To do: Every record below is to be retyped exactly.

[Pixel coordinate grounding data]
● ● ● ● ●
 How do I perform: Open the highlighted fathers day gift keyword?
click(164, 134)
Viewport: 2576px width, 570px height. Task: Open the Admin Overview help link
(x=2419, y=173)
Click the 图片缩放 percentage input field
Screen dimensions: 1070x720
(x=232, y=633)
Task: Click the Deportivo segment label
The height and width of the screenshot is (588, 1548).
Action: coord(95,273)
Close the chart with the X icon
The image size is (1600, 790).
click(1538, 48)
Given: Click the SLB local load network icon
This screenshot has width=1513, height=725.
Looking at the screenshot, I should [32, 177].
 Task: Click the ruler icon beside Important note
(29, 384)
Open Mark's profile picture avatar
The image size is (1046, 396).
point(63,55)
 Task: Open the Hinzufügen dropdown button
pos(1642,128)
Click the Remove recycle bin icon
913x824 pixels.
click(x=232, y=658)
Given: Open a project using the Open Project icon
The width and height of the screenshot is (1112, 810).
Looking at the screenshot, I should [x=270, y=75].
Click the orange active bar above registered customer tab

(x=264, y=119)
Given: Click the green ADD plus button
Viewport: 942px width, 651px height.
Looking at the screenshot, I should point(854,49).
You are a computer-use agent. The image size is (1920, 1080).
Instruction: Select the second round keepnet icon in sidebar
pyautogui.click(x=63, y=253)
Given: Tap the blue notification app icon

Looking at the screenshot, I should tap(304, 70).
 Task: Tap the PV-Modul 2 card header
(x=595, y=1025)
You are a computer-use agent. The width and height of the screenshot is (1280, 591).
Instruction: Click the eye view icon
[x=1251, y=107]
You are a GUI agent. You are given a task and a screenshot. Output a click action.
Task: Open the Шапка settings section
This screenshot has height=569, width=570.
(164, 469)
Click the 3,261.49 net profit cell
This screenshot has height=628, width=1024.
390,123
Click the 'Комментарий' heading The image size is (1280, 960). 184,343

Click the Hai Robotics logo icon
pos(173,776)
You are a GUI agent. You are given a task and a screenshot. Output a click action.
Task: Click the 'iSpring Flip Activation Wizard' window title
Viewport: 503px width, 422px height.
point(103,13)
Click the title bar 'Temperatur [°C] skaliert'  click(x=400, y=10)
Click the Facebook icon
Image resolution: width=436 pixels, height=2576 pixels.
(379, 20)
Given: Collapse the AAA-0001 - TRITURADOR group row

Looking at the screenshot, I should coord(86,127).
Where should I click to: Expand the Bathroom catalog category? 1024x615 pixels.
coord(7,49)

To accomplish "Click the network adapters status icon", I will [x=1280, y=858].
● ● ● ● ●
Answer below:
 How do I perform: Open the highlighted fathers day gift keyword?
click(164, 134)
Viewport: 2576px width, 570px height. Task: Open the Admin Overview help link
(x=2419, y=173)
Click the 图片缩放 percentage input field
Screen dimensions: 1070x720
(x=232, y=633)
Task: Click the Deportivo segment label
The height and width of the screenshot is (588, 1548).
Action: coord(95,273)
Close the chart with the X icon
The image size is (1600, 790).
click(1538, 48)
Given: Click the SLB local load network icon
This screenshot has width=1513, height=725.
Looking at the screenshot, I should [32, 177].
 Task: Click the ruler icon beside Important note
(29, 384)
Open Mark's profile picture avatar
The image size is (1046, 396).
point(63,55)
 Task: Open the Hinzufügen dropdown button
pos(1642,128)
Click the Remove recycle bin icon
913x824 pixels.
click(x=232, y=658)
Given: Open a project using the Open Project icon
The width and height of the screenshot is (1112, 810).
Looking at the screenshot, I should [x=270, y=75].
Click the orange active bar above registered customer tab

(x=264, y=119)
Given: Click the green ADD plus button
Viewport: 942px width, 651px height.
Looking at the screenshot, I should point(854,49).
You are a computer-use agent. The image size is (1920, 1080).
Instruction: Select the second round keepnet icon in sidebar
pyautogui.click(x=63, y=253)
Given: Tap the blue notification app icon

Looking at the screenshot, I should tap(304, 70).
 Task: Tap the PV-Modul 2 card header
(x=595, y=1025)
You are a computer-use agent. The width and height of the screenshot is (1280, 591).
Instruction: Click the eye view icon
[x=1251, y=107]
You are a GUI agent. You are given a task and a screenshot. Output a click action.
Task: Open the Шапка settings section
This screenshot has height=569, width=570.
(164, 469)
Click the 3,261.49 net profit cell
This screenshot has height=628, width=1024.
390,123
Click the 'Комментарий' heading The image size is (1280, 960). 184,343

Click the Hai Robotics logo icon
pos(173,776)
You are a GUI agent. You are given a task and a screenshot. Output a click action.
Task: Click the 'iSpring Flip Activation Wizard' window title
Viewport: 503px width, 422px height.
point(103,13)
Click the title bar 'Temperatur [°C] skaliert'  click(x=400, y=10)
Click the Facebook icon
Image resolution: width=436 pixels, height=2576 pixels.
(379, 20)
Given: Collapse the AAA-0001 - TRITURADOR group row

Looking at the screenshot, I should coord(86,127).
Where should I click to: Expand the Bathroom catalog category? 1024x615 pixels.
coord(7,49)

To accomplish "Click the network adapters status icon", I will [x=1280, y=858].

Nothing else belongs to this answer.